10 Kasım 2015

USTA’ca hamle!

1 Kasım seçim sonuçları ile birlikte, sistemsel değişim iradesi sandıktan da güçlü bir destek aldı. Muhalefetten kimi isimlerin, Başkanlık Sisteminin tartışılabileceği yönündeki açıklamalarını, sandıktan çıkan bu desteğin farkındalığı olarak okumak mümkün.

1 Kasım seçim sonuçları sistemsel bir değişim arzusunun sandığa yansıması olarak da göülebilir. Bunu afaki bir söylem olarak değerlendirmeyin. Hepimiz biliyoruz ki 2002'de iş başına gelen AK Parti, reformist uygulamalardan sonra sistemin de değişmesi gerektiğini savunan iradenin adresi.

Parlamenter Sistemin, ülkenin büyüme ve bölgesel aktör olma yolundaki hamlelerini tıkayan bir realiteye dönüştüğünü ısrarla dile getiren de AK Parti'ydi. Yanlış bir tez mi? Elbette hayır.

Bu sütunlarda defaatle dile getirdim. Parlamenter Sistem, toplumun farklıklarını zenginliğe dönüştürme fırsatını, rejimi koruma refleksiyle ayrışma ve çatışmaya dönüştüren oligarşik bir sisteme dönüştü. Bu nedenle de Türkiye'deki sistem Demokratik Parlamenter Sistem değil Parlamenter Oligarşi olarak tanımlanabilecek bir çok olumsuzluğun merkezidir.

Ülkenin zenginliği olan etnik, mezhepsel ve kültürel farklılıklar, Parlamenter Oligarşinin çarkı içerisinde bir arada yaşama arzusu dahil birçok hasleti kaybederek ayrışma ve çatışmaya kanalize ediliyor.

Parlamenter oligarşi, adına ister statüko deyin ister rejimi koruma güdüsü; ne derseniz deyin, elitist bir kesimin hegemonya alanın ı muhafaza eden bir sistem dayatıyor.

Bu bakımdan, 2002'de güçlü bir toplumsal tabanla iş başına gelen ve toplumun tüm kesimlerine temas eden AK Parti iktidarı bile, sistemin oligark ayakları tarafından uzunca süre iş yapamaz hale getirildi.

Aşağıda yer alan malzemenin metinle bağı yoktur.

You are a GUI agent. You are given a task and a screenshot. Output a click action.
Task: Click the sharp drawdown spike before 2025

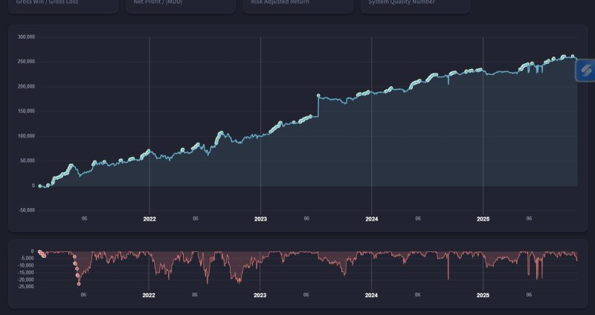(x=448, y=279)
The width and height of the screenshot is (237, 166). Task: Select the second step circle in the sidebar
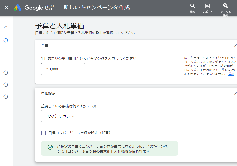tap(5, 73)
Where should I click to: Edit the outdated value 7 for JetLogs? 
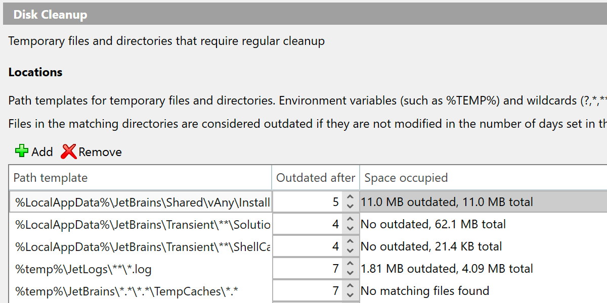(308, 269)
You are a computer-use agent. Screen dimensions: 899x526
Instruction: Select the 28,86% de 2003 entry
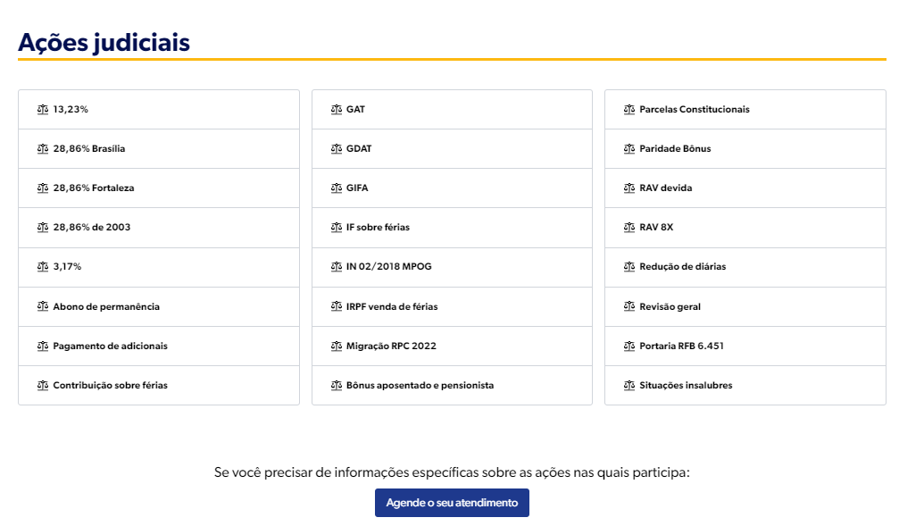(x=91, y=227)
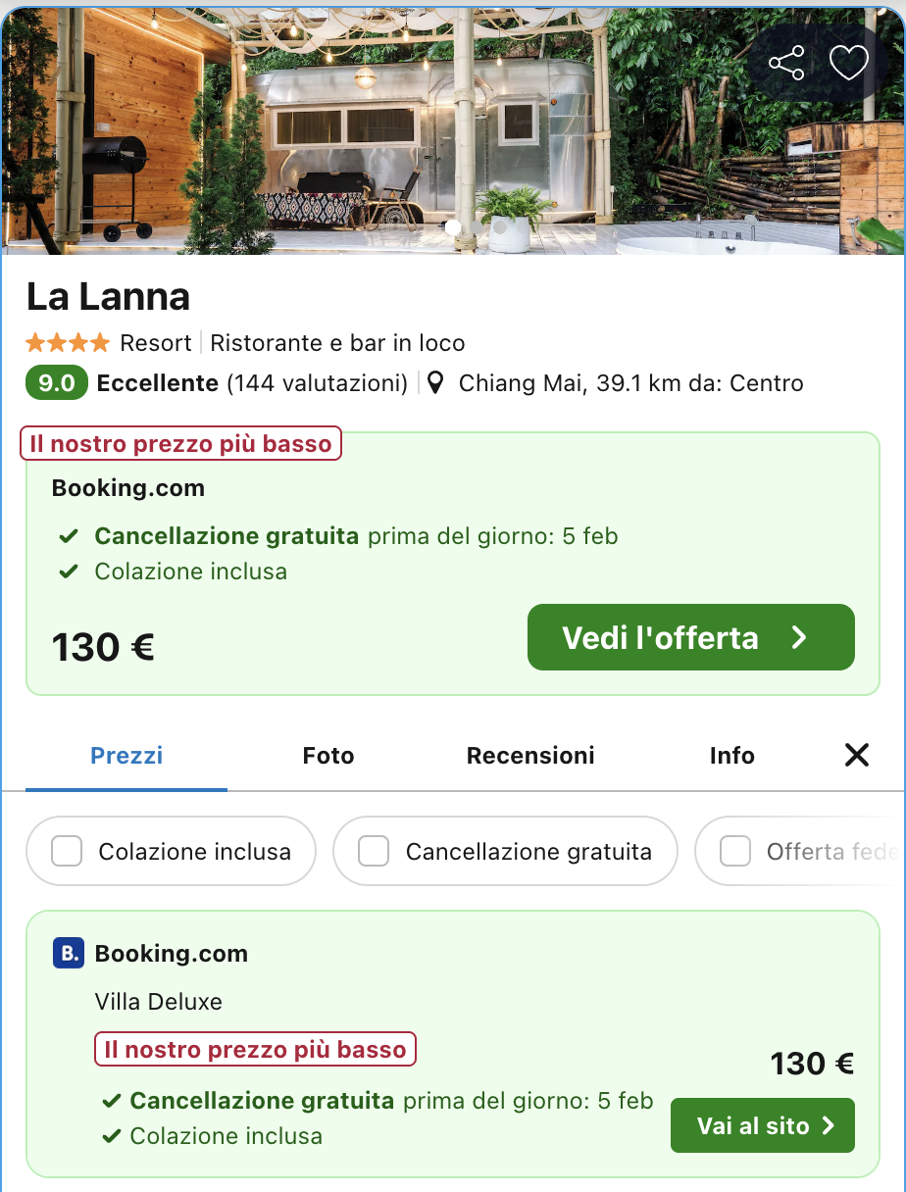
Task: Click the four-star rating icons
Action: 68,342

Sistemin en temel ayağı Cumhurbaşkanlığı makamı, yasama ve yürütme faaliyetlerinin önünde uzun süre (2007'ye kadar) ayak bağı oldu. Kuvvetler ayrılığı ilkesinin bir sonucu olan ancak sahip olduğu orantısız güçle yasama ve yürütmeye takoz olan Yargı, güçlü bir parlamenter temsile rağmen AK Parti'yi kapatma davası açacak kadar güçlü bir refleks gösterdi.

Bütün bunların altında yatan temel gerekçe ise toplumun büyük bölümünü ötekileştiren ve yok sayan rejimi koruma refleksiydi.

İktidarın, sosyo-politik hamleleri, bağımsız bir ekonomik model oluşturma çabaları, küresel ekonomik sistemin dayatmalarından bağımsızlaşma hamleleri nihayetinde gelip bu oligarkların direncine takıldı.

Mesela sistemin kendini koruma refleksinin bir sonucu olarak, o güne kadarki bütün Cumhurbaşkanı Seçim teamülleri ve uygulamaları 2007'deki 367 garabetiyle ortadan kalktı ve AK Parti'nin ağırlıklı olduğu meclisten Cumhurbaşkanı seçmesi kısa süreliğine de olsa engellendi.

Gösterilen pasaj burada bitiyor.